§ **Work required**
Carry on the forum thread below about whether training counts as exercise for a young puppy, picking up from the point where it stops.

# Is training part of exercise?



## Ollywebb1 (Feb 6, 2013)

This may seem like a stupid question........ And apologies if its already on the forum somewhere but I can't find it!

My V is only 14 weeks so I am currently only "exercising" him 15 mins twice daily, using the 5 minutes for every month old he is rule. I use speech marks because I consider exercise to be walking. But frankly I think he uses up more energy romping round the house.

I have broken up play time with lots of short training sessions through the day and He's coming along nicely. I am currently conditioning him to the whistle as I would like to maybe get him gun dog training when he's a bit older. In the house he is excellent, sits with one "pip" and comes with 3 "pips". However, get him in the garden or outside anywhere and he's totally oblivious. I know this is normal and patience is key.

I'm under the impression that you don't over exercise as it can damage growth plates. So my question I guess is:

Is training part of exercise and therefore will doing more than the 15 mins 2x daily cause issues later on? I ask because 15 minutes isn't enough time to make any progress with training outside! I would hate training to be really laborious because I'm being too cautious.


----------



## dmak (Jul 25, 2012)

I wouldn't change tour schedule as it sounds good. Training definitely accounts for exercise, both mentally an physically. You just want to "curtail" the extended high energy exercise while they are growing.


----------



## lyra (Nov 2, 2012)

I'm going to sound like a broken record but their appears to be no research to backup the '5 minute rule'.

If you want to know what causes hip problems you might want to checkout http://www.vizslaforums.com/index.php/topic,7564.0.html. In there there are links to research I have found and also a link to a post I made some time ago about whether I was over exercising my dog.

You sound as though you have made a great start with the training


----------



## Ollywebb1 (Feb 6, 2013)

Thanks Lyra, that's interesting and also worrying research in some aspects! The comparison between regular low intesity play exercise and sporadic high intesity exercise is something people need to be more aware of I think. 

That said, reading what you and everyone else said in your original post I don't think I will worry too much about giving Radley some more exercise, especially off lead stuff. Nothing too strenuous but certainly more obedience training outside won't do any harm.

Thanks for the advice 8)


----------



## MilesMom (Jun 21, 2012)

§ **Available data**
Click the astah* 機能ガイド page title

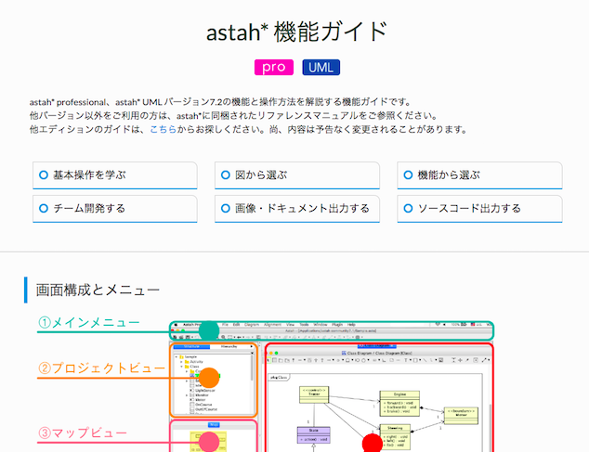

§ **Answer to the task**
At 14 weeks Miles was doing 20 min morning walk with 15 min play after at home, 45 min walk/ play time at lunch, and at least an hour play/ walk at night. All walks at his pace. I think training is great to incorporate into your walks and play sessions (sit/ heel/ drop it/ leave it etc.) Good mental exhaustion! We still work on these commands during our walks and runs.


----------



## Ozkar (Jul 4, 2011)

I have always allowed the pup to dictate the exercise terms to some degree. You can see when a pup is getting tired, just like kids they start to get Ratty.....  that's when I know it's time to pull up stumps. 

I am of the opinion, that running a pup continuously is the more detrimental activity. Short spurts with periods of rest, as in laying on their belly for a minute then off again, to me is the best structure. 

On the farm, our working dogs would trot alongside either the Horse, or the Ag bike when heading out to muster. The top dog always got to ride on the back of the Horse/Bike/Ute/tractor and the rest of the dogs (Often another three or four) had to run alongside. Sometimes it would be 5 or 6 klms to the paddock holding the stock, so they had that distance to run continuously, in addition to the muster work to get the stock back to the yards. Often in 40+ degree heat.

Pups however, were never made to run it till they were at least 15 months old. Often older depending on the gait of the pup in question. A smooth gaited pup was allowed to start earlier, one with an uncoordinated gait was left longer. 

Using this structure, we never had a dog wear out any joints. Admittedly, they were all Border collies, Kelpies and Heelers.....not Vizslas, but I think the same thoughts can be applied.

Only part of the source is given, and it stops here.